Taking a modernist approach to writing, Oz plays with the form of the book, creating a wide cast of characters who exemplify the themes which he (and, of course the Author) wishes to explore, issues both serious and tongue in cheek. The attractive waitress at the café where the Author has coffee becomes “Ricky,” whose football-playing boyfriend “Charlie” has also enjoyed the favors of “Lucy,” runner-up in the Queen of the Waves contest, who married the son of Ovadya Hazzam, who won a lottery and is now dying of cancer in a miserable hospital room. Miriam Nehorait, a middle-aged culture lover at the meeting, may have had a relationship with a sixteen-year-old, unhappy and hypersensitive young poet in the audience, who is anxious to have the Author read his poems, and they may have been observed by yet another woman, a neighborhood snoop. Arnold Bartok’s mother, age 86, and paralyzed from the waist down sleeps beside him at night, while Yerucham Shdemati is dying of a blood disease. The lecturer Bar-Orian, widowed twice and living alone, has been abandoned by his only daughter. Life is difficult and usually painful; death is inevitable—and also painful.

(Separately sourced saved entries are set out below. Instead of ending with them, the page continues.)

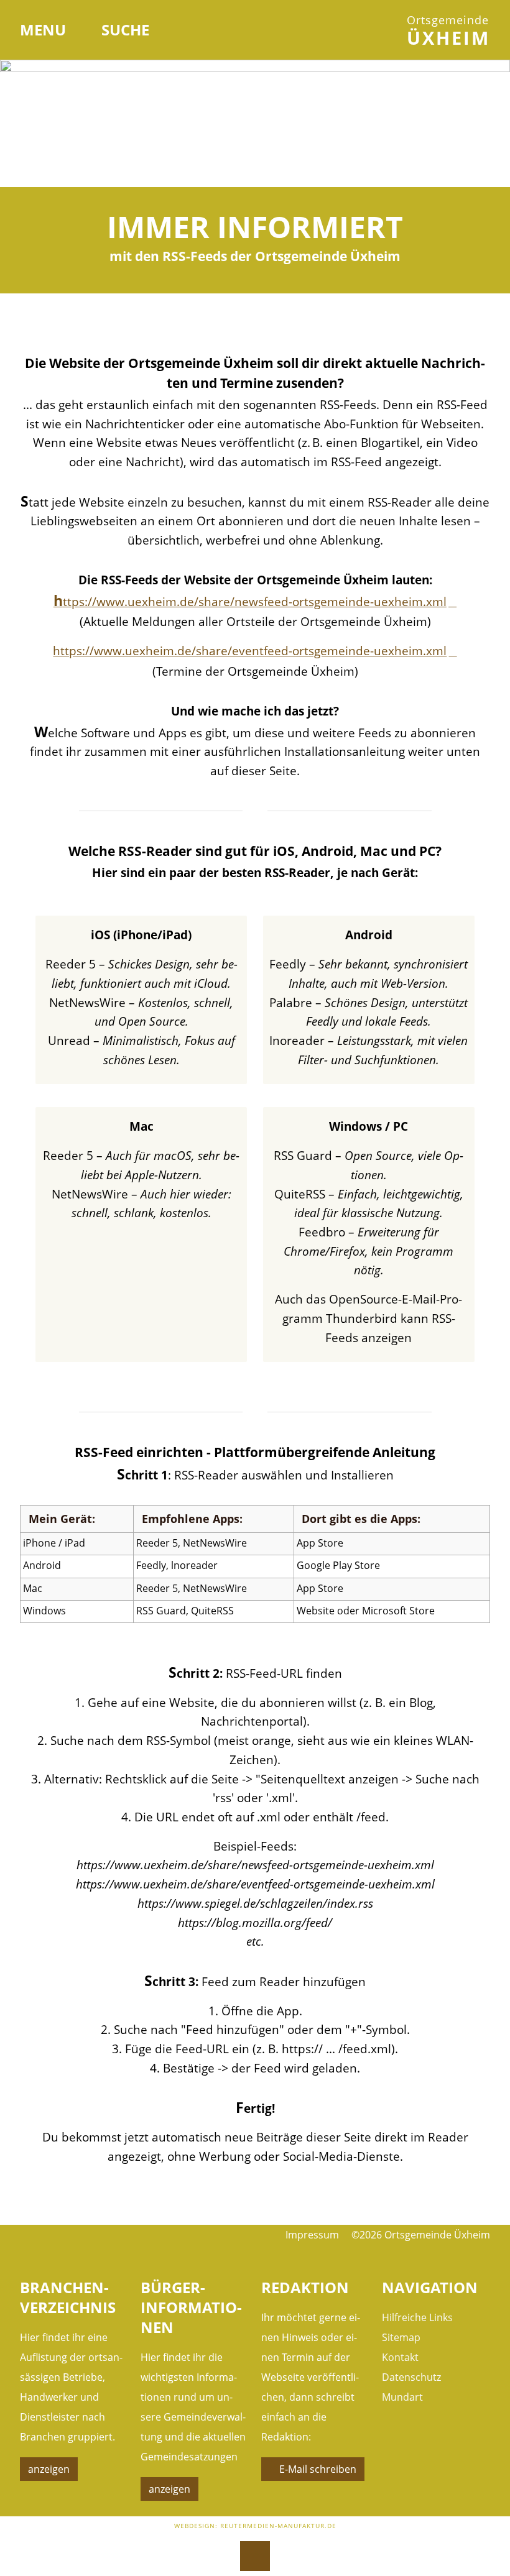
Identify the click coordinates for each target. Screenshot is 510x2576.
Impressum (312, 2235)
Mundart (402, 2397)
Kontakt (400, 2357)
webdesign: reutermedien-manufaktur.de (255, 2526)
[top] (255, 2556)
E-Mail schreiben (317, 2469)
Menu (45, 29)
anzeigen (49, 2469)
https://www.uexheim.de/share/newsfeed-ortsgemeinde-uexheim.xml (250, 601)
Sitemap (401, 2337)
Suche (125, 29)
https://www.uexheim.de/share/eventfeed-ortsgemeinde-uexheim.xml (250, 650)
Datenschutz (411, 2377)
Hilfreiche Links (417, 2317)
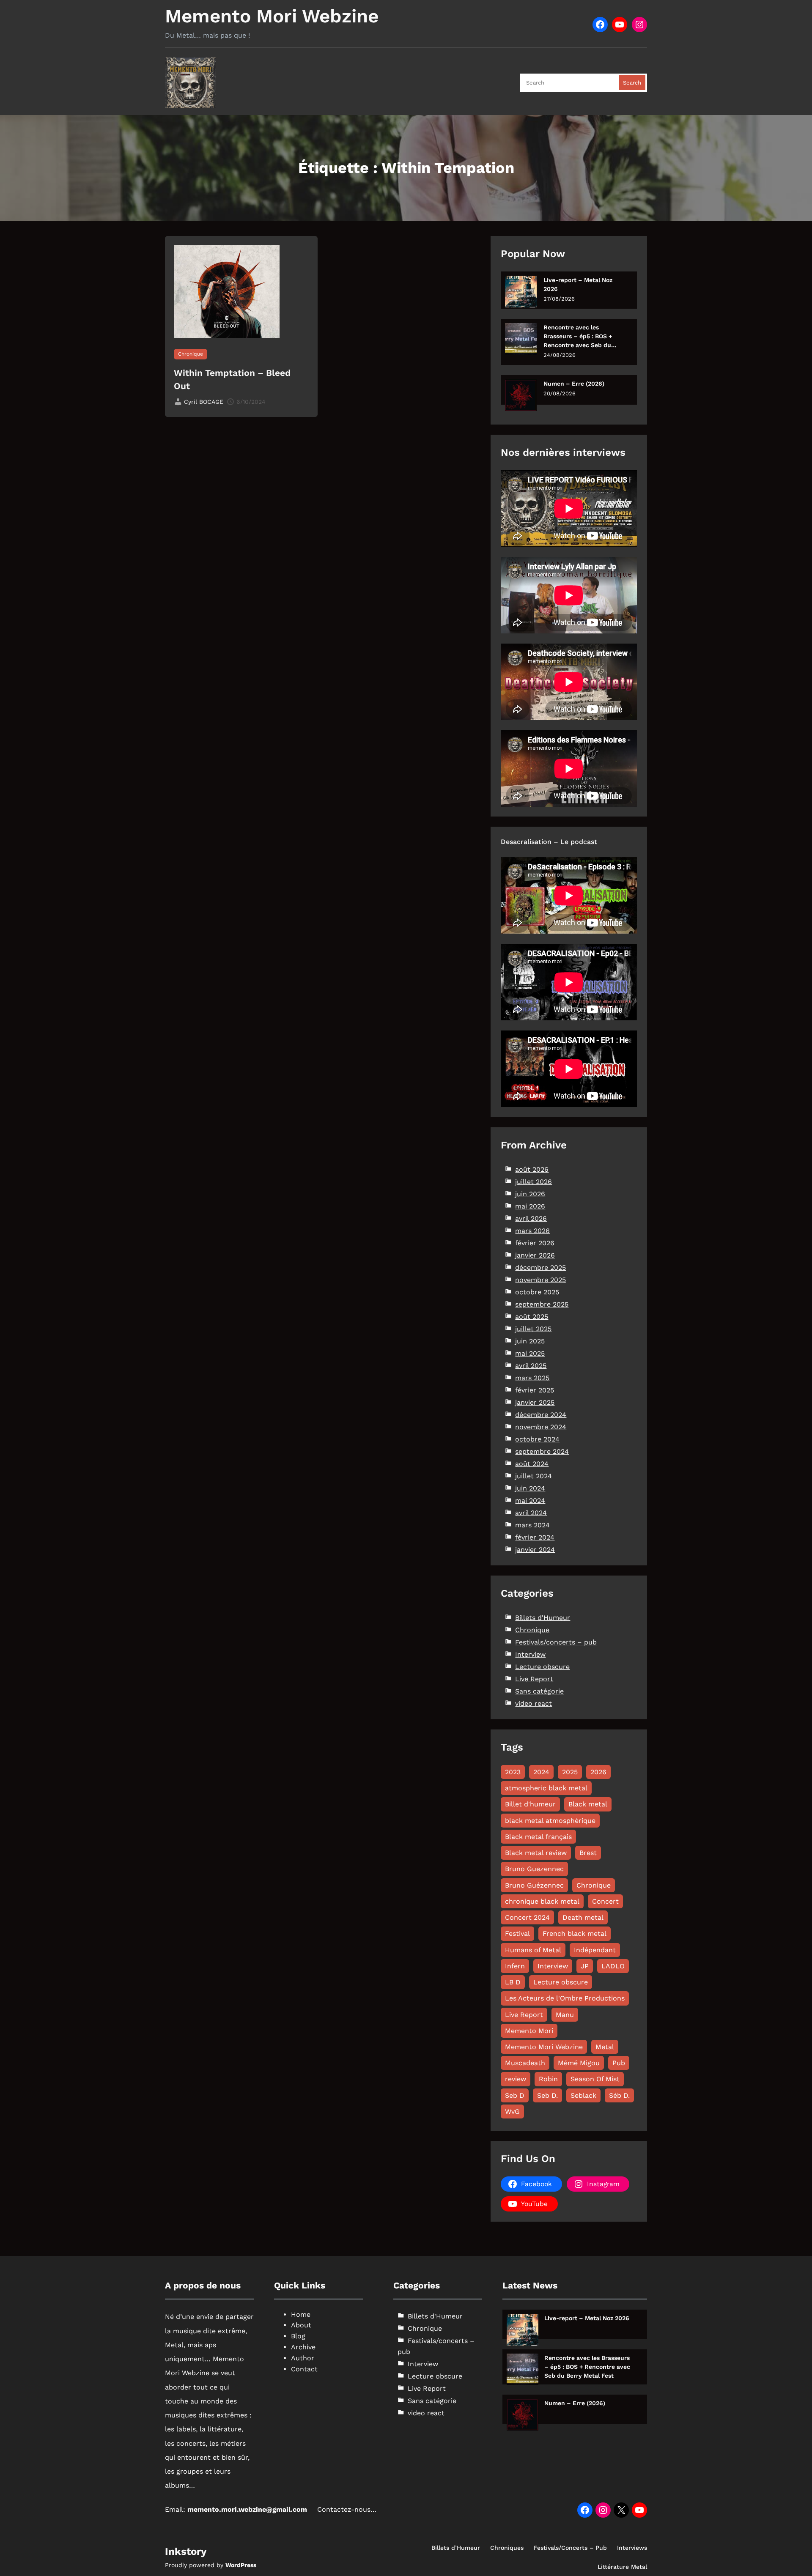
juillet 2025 (533, 1329)
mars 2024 (532, 1525)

Life and death and love and sex echo throughout the novella, as the Author wends his way through the city after his literary evening, thinking about his characters and not always willing or able to differentiate between his imaginative life and his real life. Twice divorced, he himself is returning to an empty apartment at four a.m. When he arrives, the alarm system of a car is screaming because it “can no longer bear its loneliness.” The man on the other side of the Author’s apartment wall is weeping, and a nightbird is shrieking. When the Author opens the local newspaper before going to bed, he discovers that Tsefania Beit-Halachmi, the author of Rhyming Life and Death, has just died. “Once in a while it is worth turning on the light to clarify what is going on,” he declares simply.
Though the “novel” blurs the boundaries of reality and imagination and leaves a number of loose ends and undeveloped ideas, Oz provides an unusual and creative meditation on his themes and on the transience of happiness, life, love, and fame. Often darkly humorous and ironic, the author offers few glimmers of hope for the future, however. Life is what it is, and though we can escape from reality through dreams and our imaginations, Oz lets us know that sooner or later we must all “turn on the light to clarify what is going on.” It is not much to look forward to. “Tomorrow,” he tells us, “will be warm and humid, too. And, in fact, tomorrow is today.”